I now have everything ready to rollover into my new IRA account but just found out the plan, RTX, says a RMD is required. The RMD portion of the balance is not available to rollover, has to be paid out. I asked RTX what plan or IRS rule prescribes the mandatory RMD after not finding any guidence in their summary plan document but no answers so far.
They did tell me the RMD was based on the December 31, 2023 account balance and used my deceased mother’s age in the calculation not mine as I am 63. Is this the correct treatment?

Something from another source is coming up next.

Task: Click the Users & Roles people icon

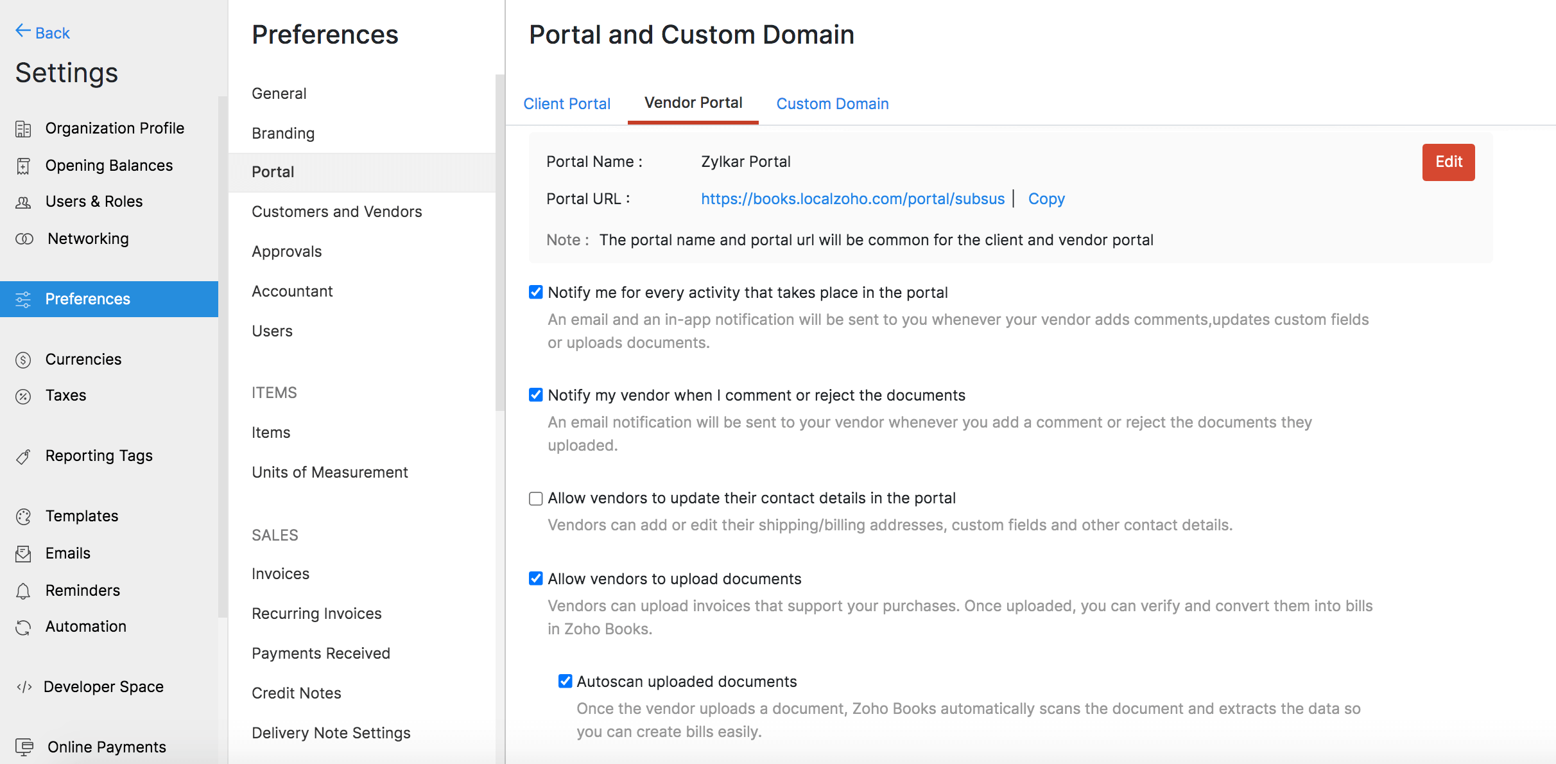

Permalink Submitted by Alan - IRA critic on Tue, 2024-05-21 14:51
The plan is required to distribute your 2024 beneficiary RMD prior to your doing a direct rollover of the balance to your inherited IRA. Because a direct rollover is a distribution from the plan, like any other distribution in an RMD distribution year, the first distribution in such a year must be applied to the RMD for that year. This rule is the same for an owner or a beneficiary.
However, the plan is incorrect about the RMD amount. Mother’s age does not apply here. The RMD would normally be calculated from the single life table based on your age, the age you attain on your birthday in 2024.

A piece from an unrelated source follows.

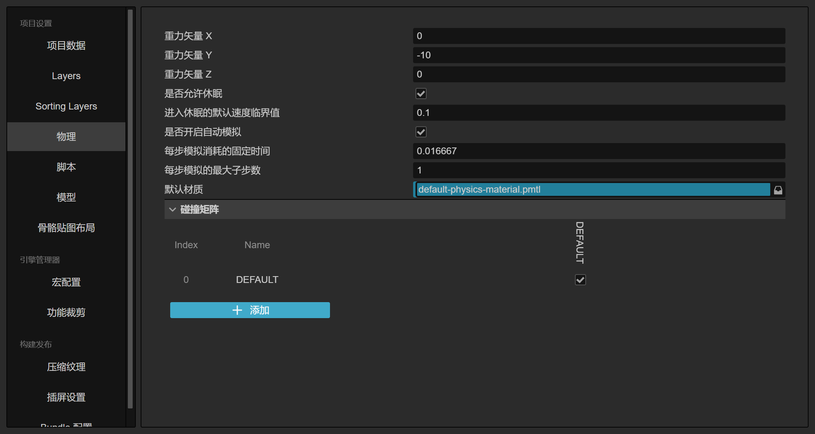Open the Sorting Layers tab

(66, 106)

That said, you are a 10 year rule beneficiary and must drain the plan or inherited IRA by the end of 2023 and because Mom passed after her own RMDs had begun, you must take annual RMDs in years 1-9 under the proposed Secure Act Regulations. But because these Regs are not yet final, the IRS has waived the beneficiary RMDs for 2024 in Notice 2024-35 as posted below. However, if you want to equalize your taxable income over the 10 year period to prevent a large taxable distribution at the end, you might want to allow the plan to distribute the RMD even though the IRS does not require it. It’s also possible that the plan rules do not recognize the Notice posted below.
https://www.irs.gov/pub/irs-drop/n-24-35.pdf
Permalink Submitted by JL Hayden on Tue, 2024-05-21 16:59
Thank you for the reply, it is appreciated!
It would seem more reasonable if the RMD was calculated based on my age as I will be the one taxed on the distribution next year. Is there any written IRS guidence on which table should be used for inherited 401K’s? Can’t find any specifics in Publication 575, 590-B etc.
RTX said the calculation was not based on my age was because I was the beneficiary of a beneficiary? I don’t understand what, if any, difference that makes? Dad was the original UTC now RTX employee, mom got the 401K when he passed in 2018.